Source extract.
******

How can I see the changes in a Git commit?
Solution 1:
To see the diff for a particular COMMIT
hash, where COMMIT
is the hash of the commit:
git diff COMMIT~ COMMIT
will show you the difference between that COMMIT
's ancestor and the COMMIT
. See the man pages for git diff for details about the command and gitrevisions about the ~
notation and its friends.
Alternatively, git show COMMIT
will do something very similar. (The commit's data, including its diff - but not for merge commits.) See the git show manpage.
(also git diff COMMIT
will show you the difference between that COMMIT
and the head.)
Solution 2:
As mentioned in "Shorthand for diff of git commit with its parent?", you can also use git diff
with:
git diff COMMIT^!

******

Material provided.
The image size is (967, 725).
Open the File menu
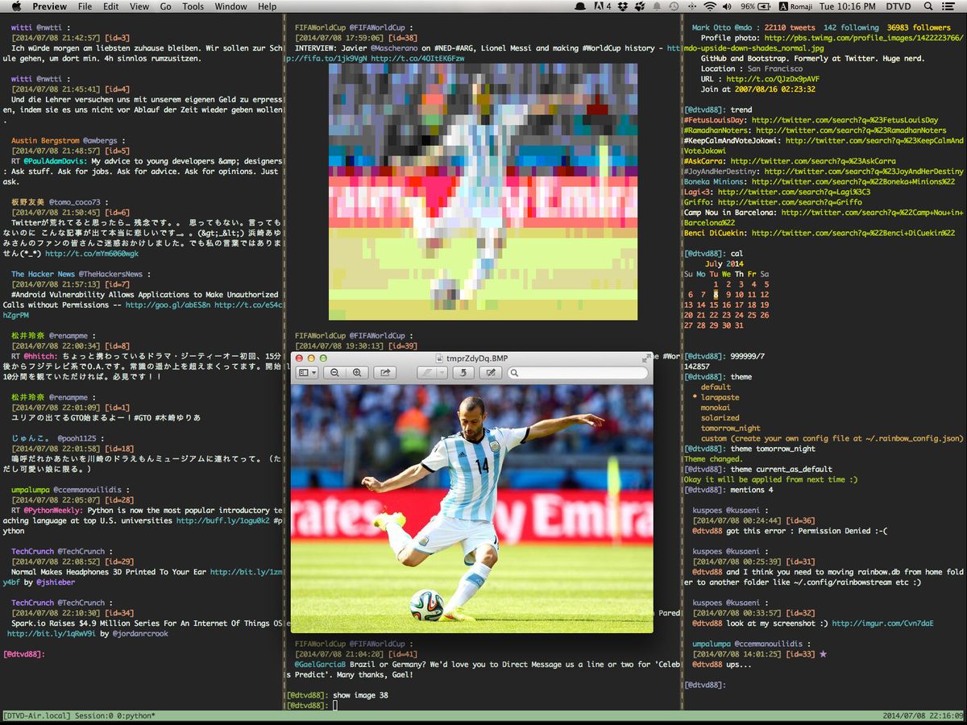tap(85, 6)
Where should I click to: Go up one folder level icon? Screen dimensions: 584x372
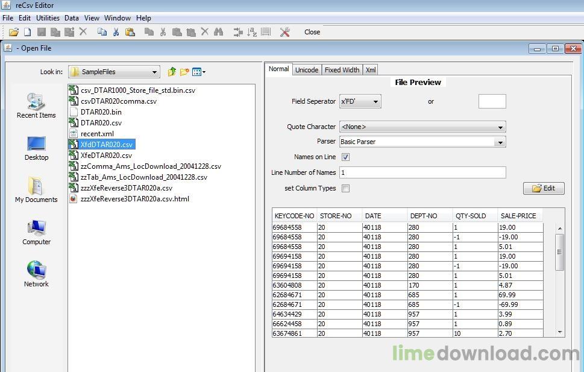172,72
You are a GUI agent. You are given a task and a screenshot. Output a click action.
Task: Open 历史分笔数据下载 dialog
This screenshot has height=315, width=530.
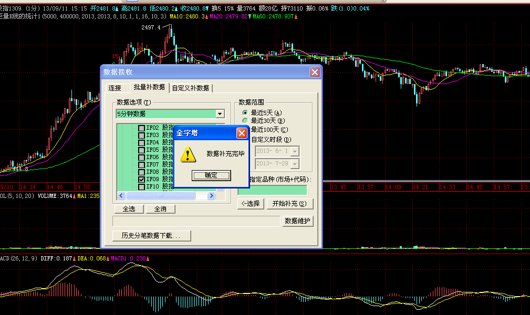(152, 236)
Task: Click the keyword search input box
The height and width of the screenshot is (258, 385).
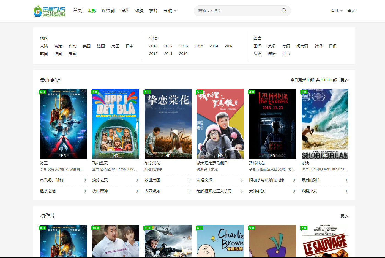Action: [x=237, y=10]
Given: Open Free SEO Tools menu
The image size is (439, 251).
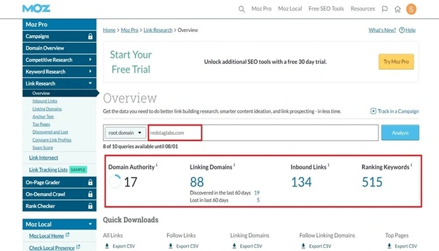Looking at the screenshot, I should [x=326, y=9].

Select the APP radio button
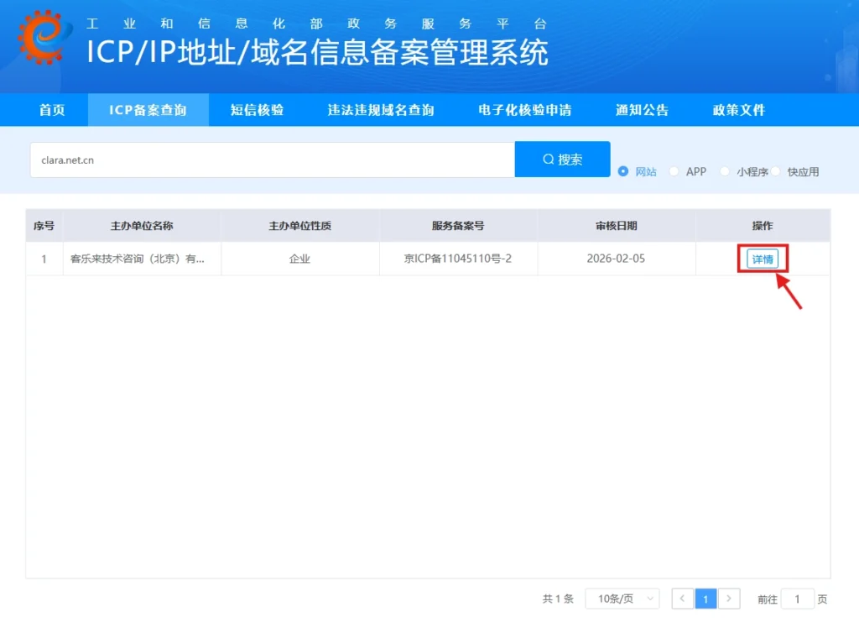pos(674,171)
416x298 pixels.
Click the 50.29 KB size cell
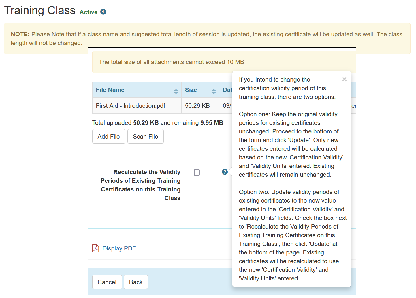tap(197, 106)
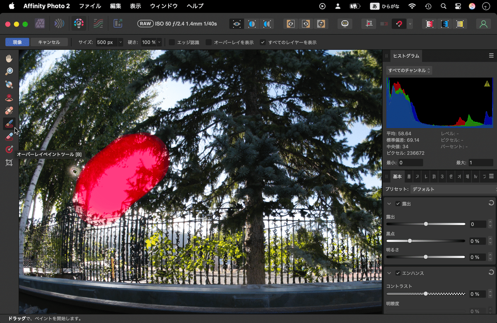Select the hand (view) tool
The height and width of the screenshot is (323, 497).
tap(9, 58)
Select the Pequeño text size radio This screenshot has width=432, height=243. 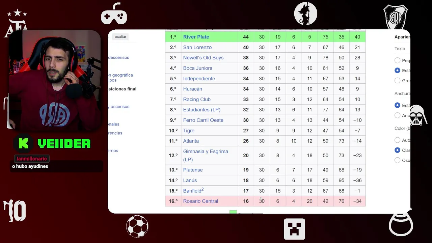(x=397, y=60)
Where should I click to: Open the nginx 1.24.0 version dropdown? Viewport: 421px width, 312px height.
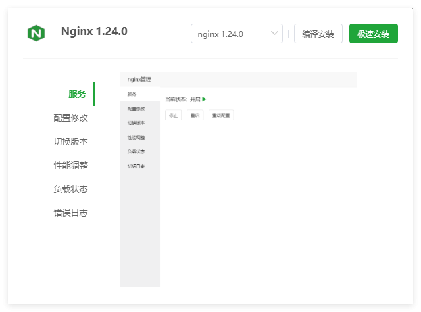236,34
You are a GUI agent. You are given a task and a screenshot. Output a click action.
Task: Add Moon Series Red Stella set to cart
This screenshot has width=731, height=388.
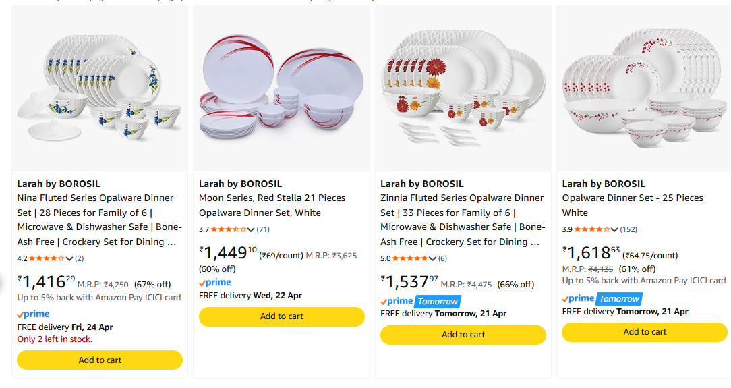[282, 316]
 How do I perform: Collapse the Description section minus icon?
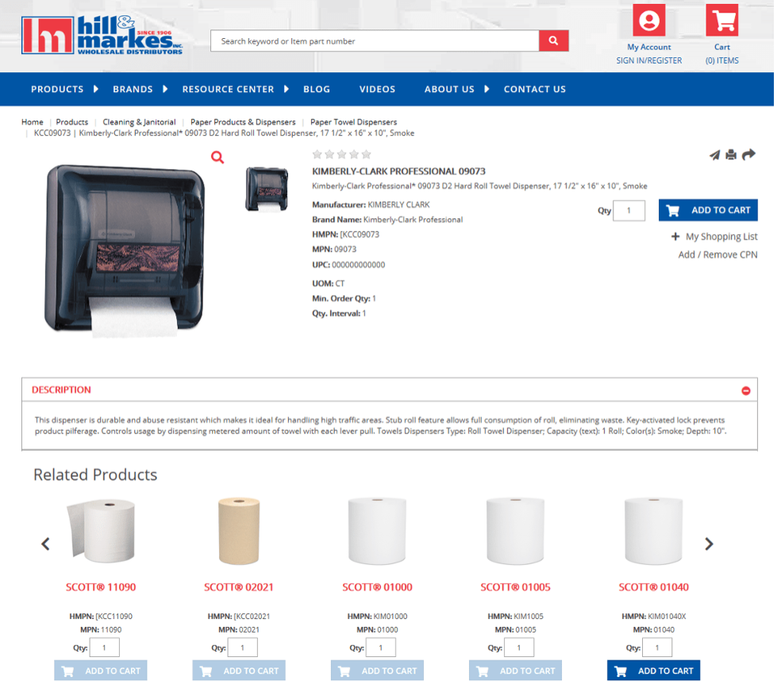pyautogui.click(x=748, y=391)

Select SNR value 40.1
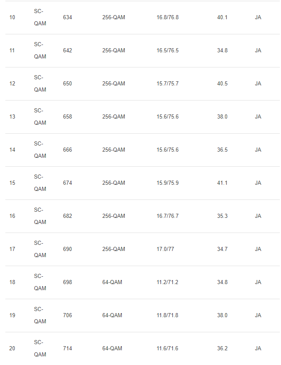tap(222, 18)
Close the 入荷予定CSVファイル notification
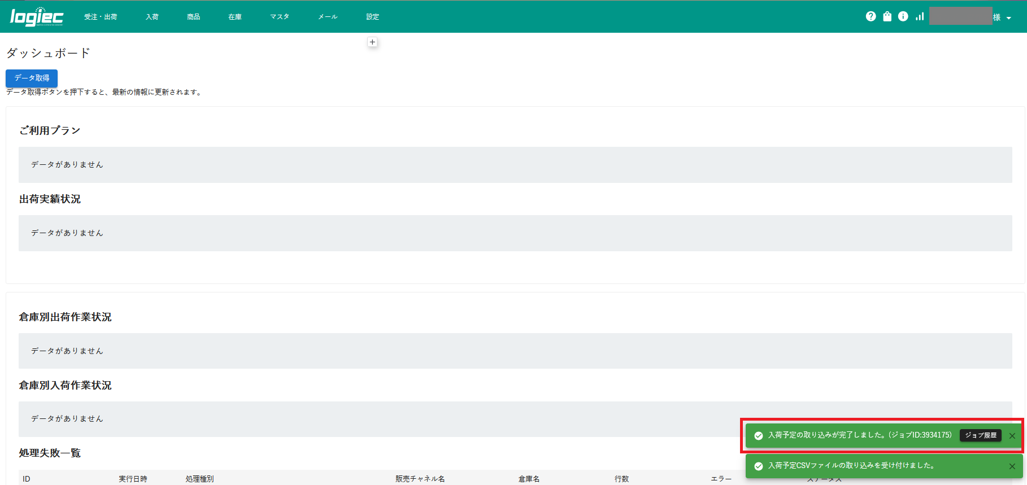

******

Work to complete.
1. Reproduce the Git commit text word for word, starting with "Alternatively, git show" and going on through "git show manpage.".
2. Write what comes next in the Git commit text, picking up after its final line.
The records have no connection to the Git commit text.

Task answers.
1.
Alternatively, git show COMMIT
will do something very similar. (The commit's data, including its diff - but not for merge commits.) See the git show manpage.

2.
or
git diff-tree -p COMMIT
With git show, you would need (in order to focus on diff alone) to do:
git show --color --pretty=format:%b COMMIT
The COMMIT
parameter is a commit-ish:
A commit object or an object that can be recursively dereferenced to a commit object. The following are all commit-ishes: a commit object, a tag object that points to a commit object, a tag object that points to a tag object that points to a commit object, etc.
See gitrevision "SPECIFYING REVISIONS" to reference a commit-ish.
See also "What does tree-ish mean in Git?".
Solution 3:
You can also try this easy way:
git show <COMMIT>
Solution 4:
git show
shows the changes made in the most recent commit. It is equivalent to git show HEAD
.
git show HEAD~1
takes you back one commit.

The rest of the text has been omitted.